__What is needed__. Transcribe the data underneath exactly. No images belong in your version.

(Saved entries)

-- Opening Marker --

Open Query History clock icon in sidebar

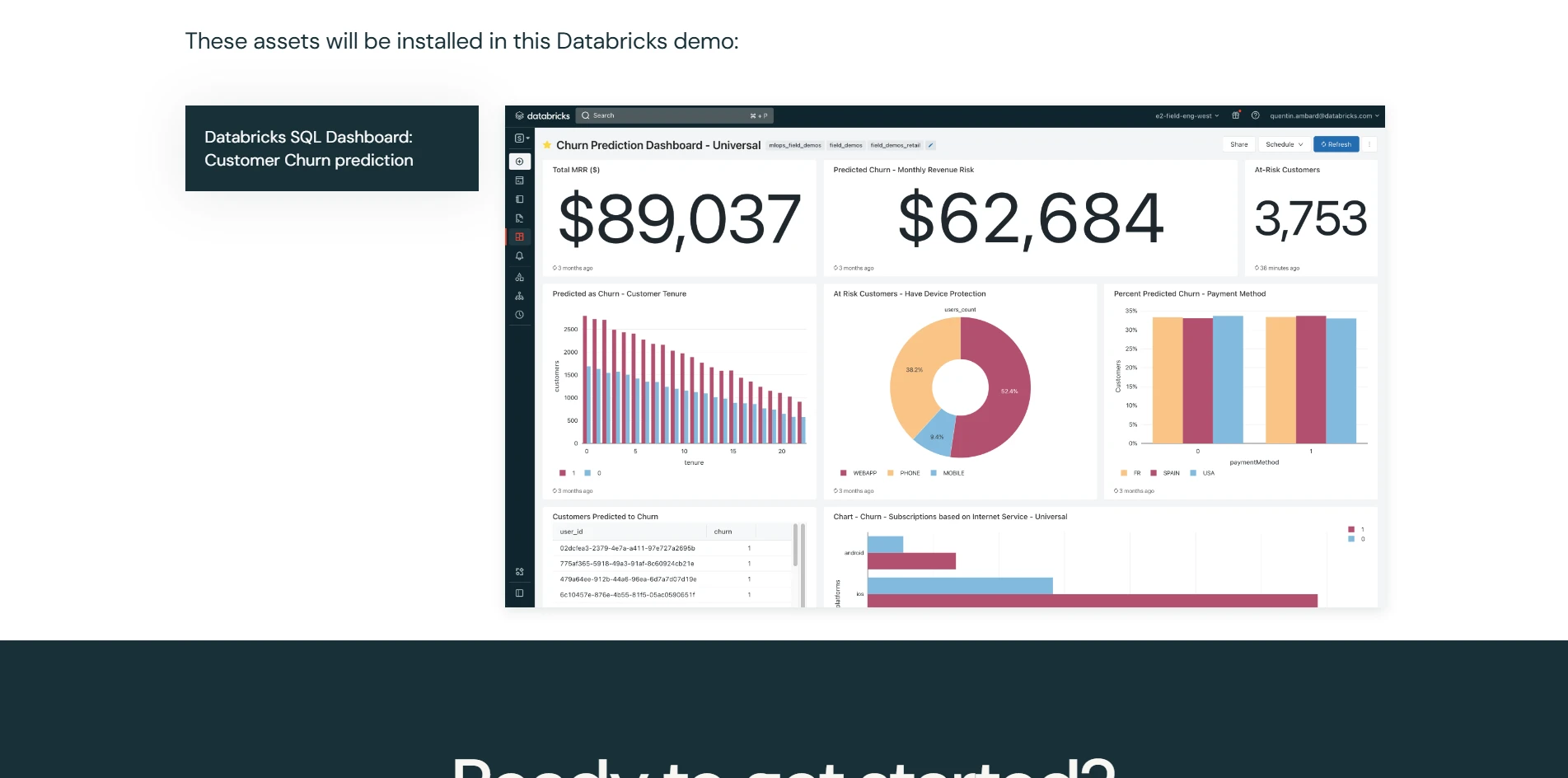[519, 315]
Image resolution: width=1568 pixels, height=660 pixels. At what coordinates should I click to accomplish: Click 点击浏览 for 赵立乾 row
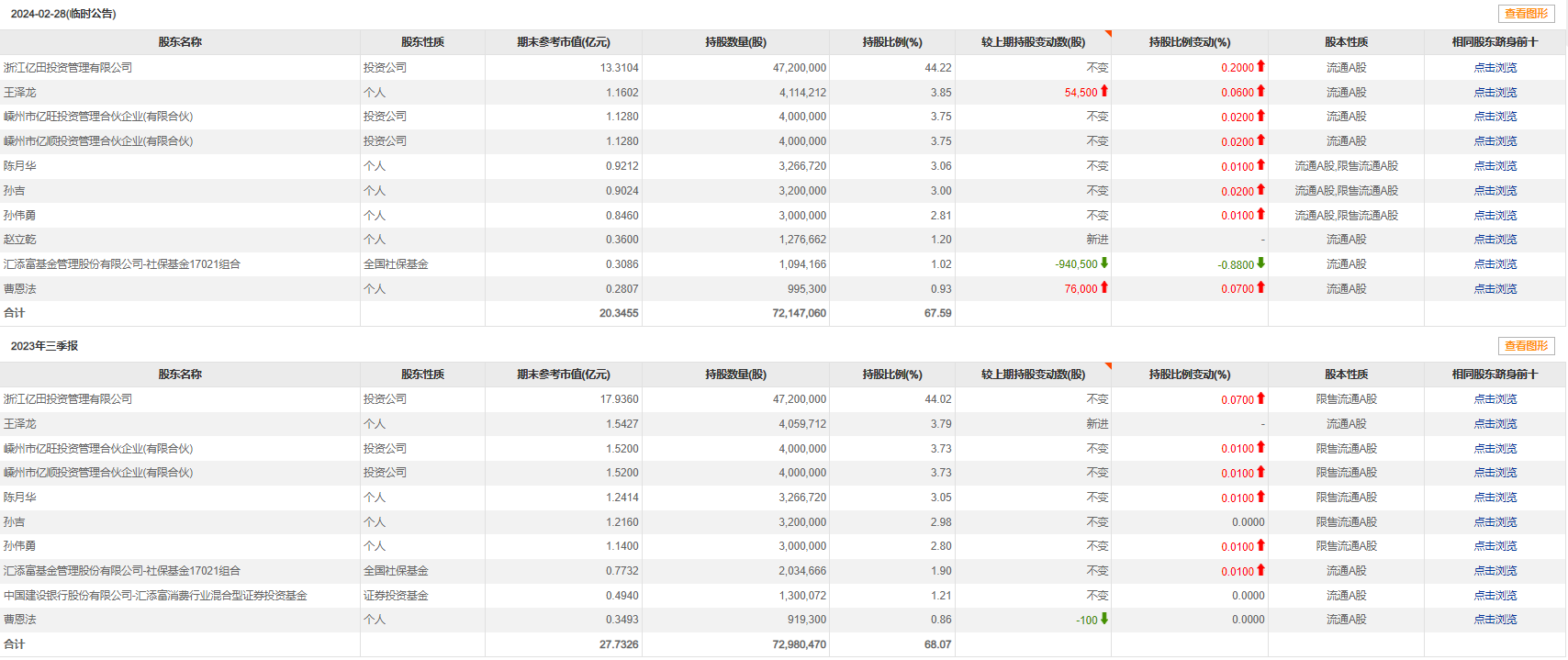pyautogui.click(x=1495, y=240)
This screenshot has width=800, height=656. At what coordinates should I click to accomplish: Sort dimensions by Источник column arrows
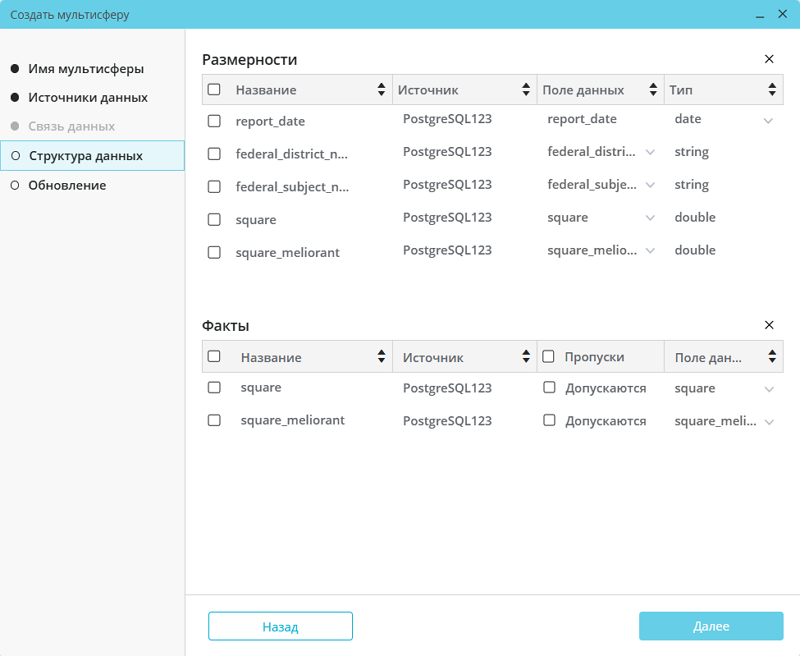coord(526,90)
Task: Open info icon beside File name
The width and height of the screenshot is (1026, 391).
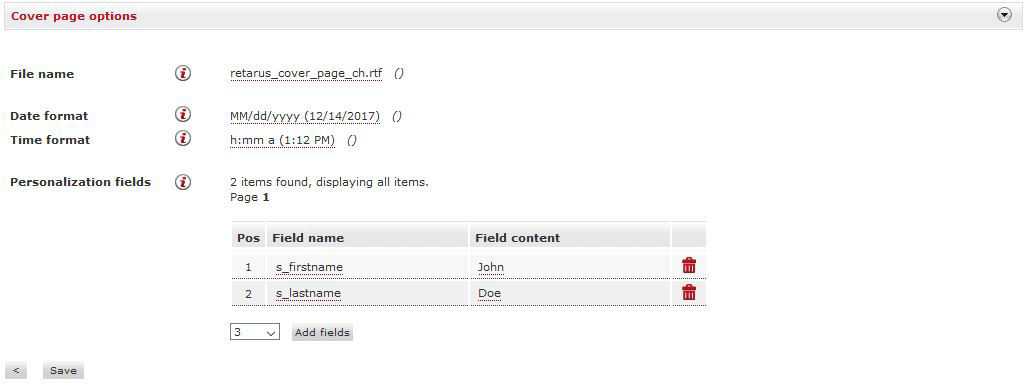Action: (183, 73)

-- Closing Marker --

__Task solution__.
Open Query History clock icon in sidebar

[519, 315]
Image resolution: width=1568 pixels, height=660 pixels. At what coordinates should I click to accomplish: Click 点击浏览 for 赵立乾 row
pyautogui.click(x=1495, y=240)
This screenshot has width=800, height=656. At what coordinates should I click to accomplish: Sort dimensions by Источник column arrows
coord(526,90)
Task: Open info icon beside File name
The width and height of the screenshot is (1026, 391).
Action: (183, 73)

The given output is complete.